WHAT IS REQUIRED:
The records that follow are to be repeated in full, with no pictures retained.

· · · · · · ·

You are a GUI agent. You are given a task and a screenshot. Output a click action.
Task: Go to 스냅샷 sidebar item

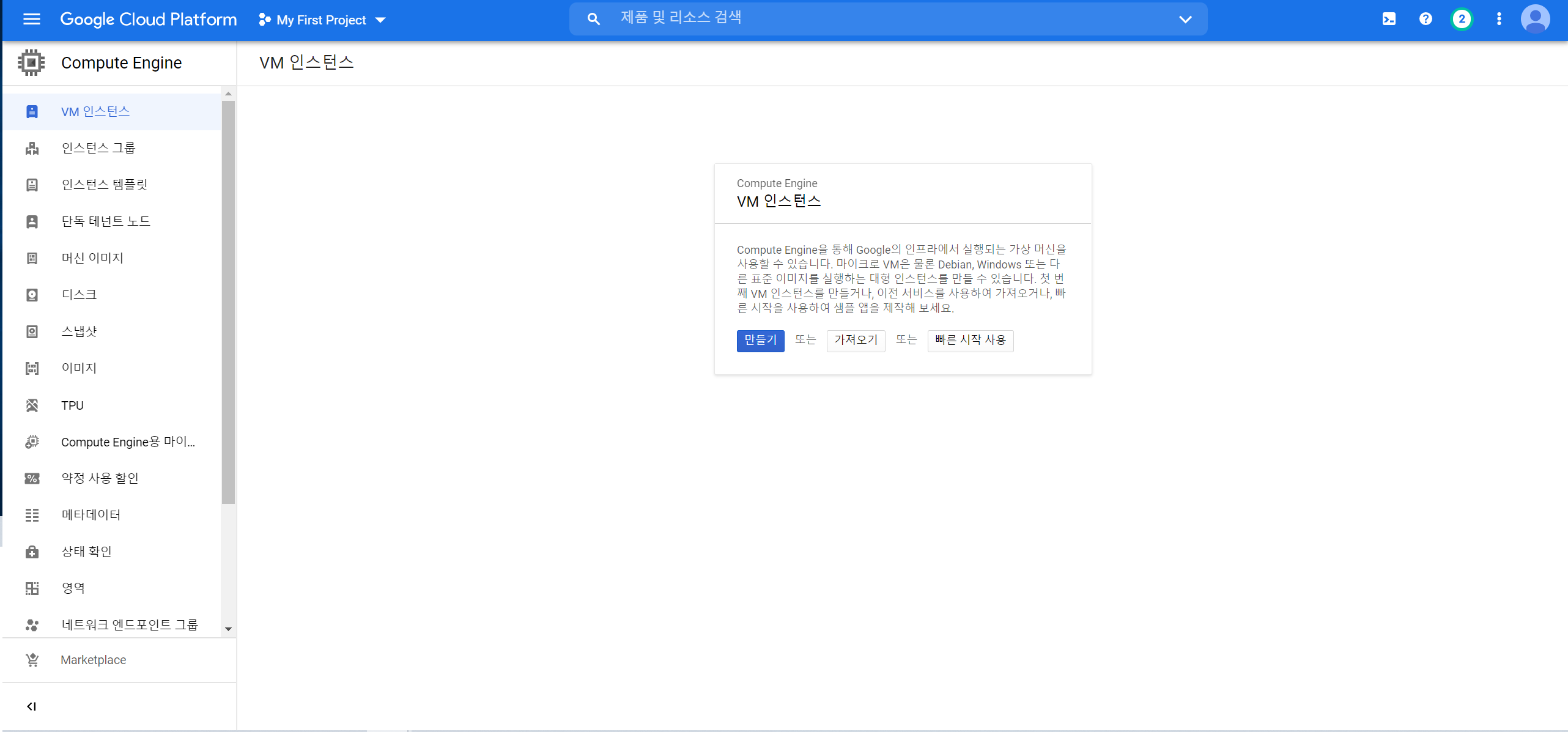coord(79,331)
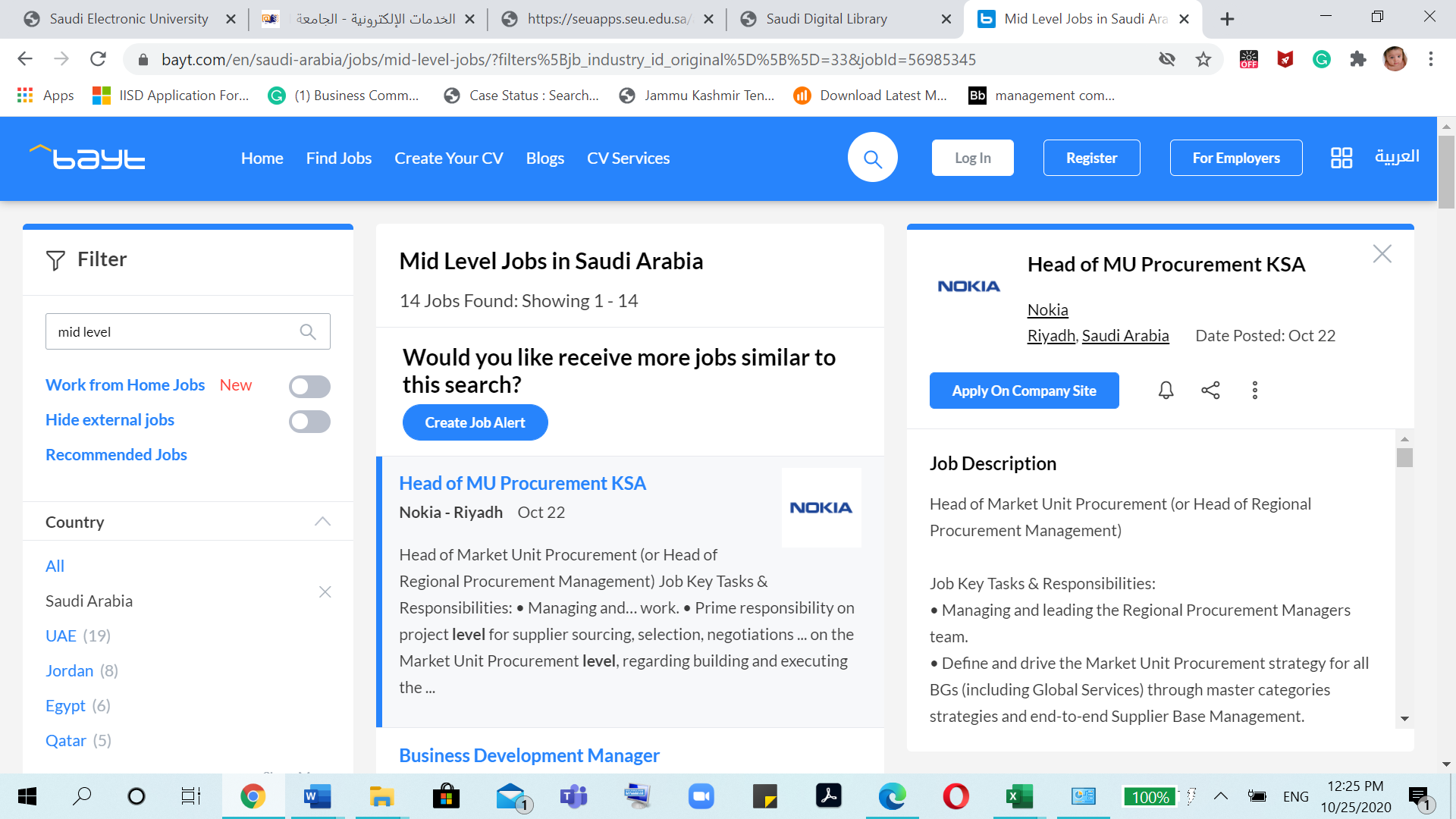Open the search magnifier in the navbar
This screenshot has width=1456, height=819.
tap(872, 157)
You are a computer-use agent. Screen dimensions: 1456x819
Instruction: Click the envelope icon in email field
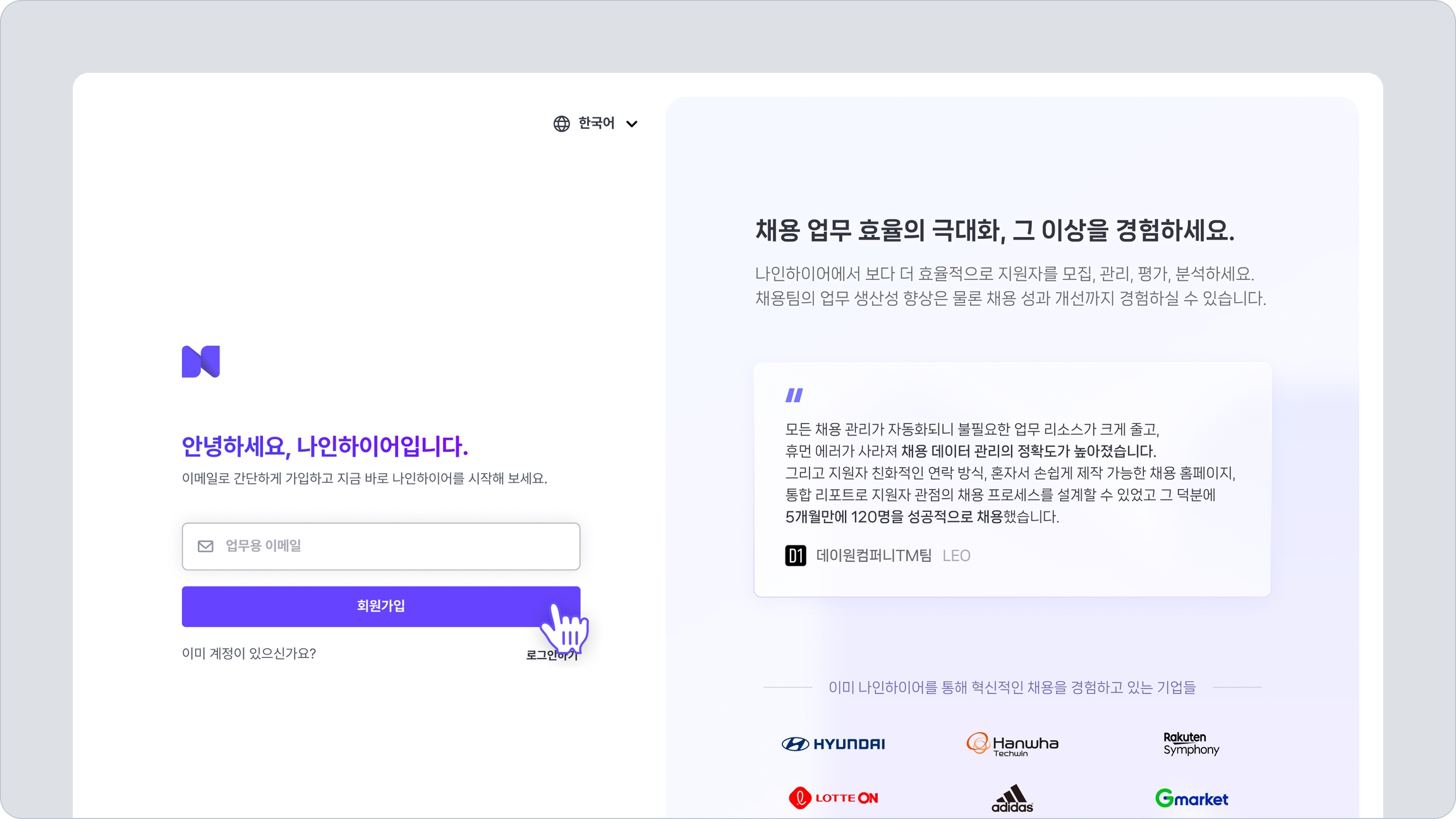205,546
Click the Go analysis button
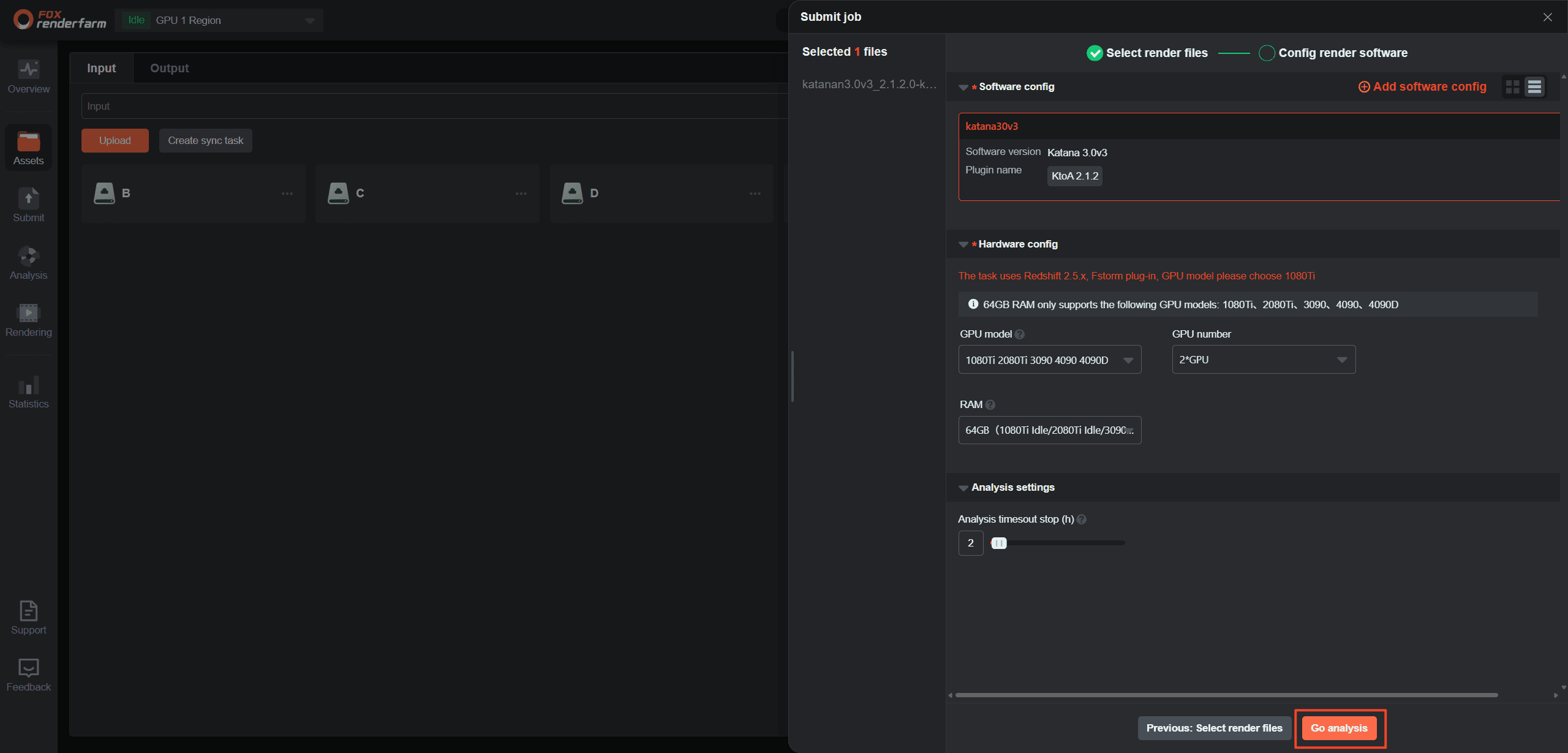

· · · · · · ·

TASK ANSWER:
You are a GUI agent. You are given a task and a screenshot. Output a click action.
Task: Go to 스냅샷 sidebar item

coord(79,331)
Open the search magnifier in the navbar
This screenshot has width=1456, height=819.
tap(872, 157)
You are a computer-use agent. Screen dimensions: 1456x819
Instruction: Click the envelope icon in email field
205,546
Click the Go analysis button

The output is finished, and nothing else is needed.